Il Salame di Varzi DOP, espressione della salumeria dell’Oltrepò Pavese, ha registrato risultati molto positivi nei primi sei mesi del 2017. Il totale del peso dell’impasto utilizzato per la produzione è stato di 228.274,95 kg e ha segnato un  + 4,4% rispetto al 2016. Il numero totale dei salami DOP prodotti è stato di 248.900, con un aumento del +3,7%. La tipologia dei salami prodotti è stata perlopiù nel formato di piccola pezzatura, più adatti al consumo domestico.

Il Salame di Varzi oggi è conosciuto e apprezzato in Lombardia, Piemonte, Liguria, Emilia Romagna e Veneto ma il Consorzio sta cercando di aumentare la sua diffusione anche grazie ad un accordo fatto con l’Associazione “La strada dei vini e dei sapori dell’Oltrepò” che promuove l’abbinamento tra il vino e il salume.

Questo salume è caratterizzato dal dosaggio ottimale degli ingredienti accuratamente scelti, dalle tecniche di lavorazione contadine che si sono affinate attraverso i secoli, pur mantenendo la loro originalità, e anche dalla conformazione del territorio, favorito da quel micro-clima montano tipico della Valle Staffora tra la brezza marina ligure e l’aria fresca di montagna. L’insieme di queste condizioni ha permesso ai produttori di sfruttare l’instaurarsi di particolari processi enzimatici e la trasformazione biochimica del prodotto per il quale vengono utilizzate le parti più nobili del maiale, secondo le proporzioni stabilite dal Disciplinare di produzione. È realizzato con carne di suino macinata e sapientemente mescolata a sale marino, pepe in grani e infuso di aglio in vino rosso.

Salame a grana grossa, compatta, con la parte grassa ben bilanciata e di colore bianco, per essere degustato al meglio, deve essere tagliato a fette spesse in modo da cogliere a pieno l’aroma fragrante, leggermente speziato, così come la sua morbidezza, la delicatezza e dolcezza.

Le origini del Salame di Varzi risalgono a tempi antichissimi.

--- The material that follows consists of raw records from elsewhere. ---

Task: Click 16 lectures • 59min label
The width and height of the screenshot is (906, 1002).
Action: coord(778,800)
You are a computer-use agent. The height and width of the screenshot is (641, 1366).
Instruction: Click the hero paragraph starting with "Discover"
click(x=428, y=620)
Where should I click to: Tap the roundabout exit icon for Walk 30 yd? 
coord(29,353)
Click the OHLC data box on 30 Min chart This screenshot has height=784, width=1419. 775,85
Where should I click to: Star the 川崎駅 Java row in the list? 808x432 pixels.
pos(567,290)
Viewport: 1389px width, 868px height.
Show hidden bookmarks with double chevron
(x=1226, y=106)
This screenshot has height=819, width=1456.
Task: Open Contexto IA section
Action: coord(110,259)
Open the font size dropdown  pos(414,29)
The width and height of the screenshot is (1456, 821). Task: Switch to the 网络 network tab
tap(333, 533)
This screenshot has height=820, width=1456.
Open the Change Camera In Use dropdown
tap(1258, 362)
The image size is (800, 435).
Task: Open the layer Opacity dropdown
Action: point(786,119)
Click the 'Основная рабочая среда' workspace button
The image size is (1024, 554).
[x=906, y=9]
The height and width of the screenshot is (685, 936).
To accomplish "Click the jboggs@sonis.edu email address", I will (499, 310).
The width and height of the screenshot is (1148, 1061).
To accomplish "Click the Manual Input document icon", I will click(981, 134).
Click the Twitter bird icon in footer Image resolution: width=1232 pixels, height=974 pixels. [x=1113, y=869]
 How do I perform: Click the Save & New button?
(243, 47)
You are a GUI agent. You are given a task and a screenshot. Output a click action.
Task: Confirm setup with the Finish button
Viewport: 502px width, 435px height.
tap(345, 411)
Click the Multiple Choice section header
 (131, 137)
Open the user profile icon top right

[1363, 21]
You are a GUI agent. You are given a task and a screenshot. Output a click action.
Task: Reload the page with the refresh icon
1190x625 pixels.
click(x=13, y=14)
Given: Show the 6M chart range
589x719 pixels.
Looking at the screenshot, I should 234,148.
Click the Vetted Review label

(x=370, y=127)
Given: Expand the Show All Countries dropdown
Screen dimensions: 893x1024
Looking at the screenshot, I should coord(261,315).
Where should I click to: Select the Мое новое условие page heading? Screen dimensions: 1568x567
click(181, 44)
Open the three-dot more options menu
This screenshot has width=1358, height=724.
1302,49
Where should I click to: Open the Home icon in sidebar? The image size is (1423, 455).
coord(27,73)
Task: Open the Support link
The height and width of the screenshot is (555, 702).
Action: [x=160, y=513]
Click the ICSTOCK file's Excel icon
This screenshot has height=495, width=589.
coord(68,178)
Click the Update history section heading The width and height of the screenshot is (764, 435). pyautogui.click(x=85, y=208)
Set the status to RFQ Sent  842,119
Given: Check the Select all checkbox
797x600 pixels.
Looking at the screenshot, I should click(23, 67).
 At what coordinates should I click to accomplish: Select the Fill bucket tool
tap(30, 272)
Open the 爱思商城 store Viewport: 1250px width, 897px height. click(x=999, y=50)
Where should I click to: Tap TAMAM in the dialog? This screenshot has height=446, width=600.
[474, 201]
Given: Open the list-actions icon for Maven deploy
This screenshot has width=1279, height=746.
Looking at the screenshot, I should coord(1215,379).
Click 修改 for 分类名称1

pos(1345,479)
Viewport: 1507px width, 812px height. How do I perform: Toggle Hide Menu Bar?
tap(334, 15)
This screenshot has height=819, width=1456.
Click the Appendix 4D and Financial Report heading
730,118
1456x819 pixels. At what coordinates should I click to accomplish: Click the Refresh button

La tradizione vuole infatti che già i Longobardi utilizzassero il salame come alimento preferito durante le proprie trasmigrazioni sia per le caratteristiche di conservabilità sia per le indubbie proprietà nutritive. Successivamente il Salame di Varzi approdò nel XIII secolo alle tavole dei signori Malaspina che lo assunsero quale alimento nobile e prelibato, riservato agli ospiti più illustri della propria tavola. Nei secoli successivi, isi diffuse tra il popolo: con l’ampliamento dell’allevamento suino, anche i contadini e gli agricoltori presero a consumare salame, disponibile in maggiori quantità.

Il Consorzio di tutela

 

Il Consorzio inizialmente volontario si è costituito nel giugno del 1984 con lo scopo di conseguire il riconoscimento della Denominazione di Origine, nonché di svolgere attività promozionale, di vigilanza, di tutela e garanzia del prodotto. Oggi vanta 9 Soci dei complessivi 12 produttori.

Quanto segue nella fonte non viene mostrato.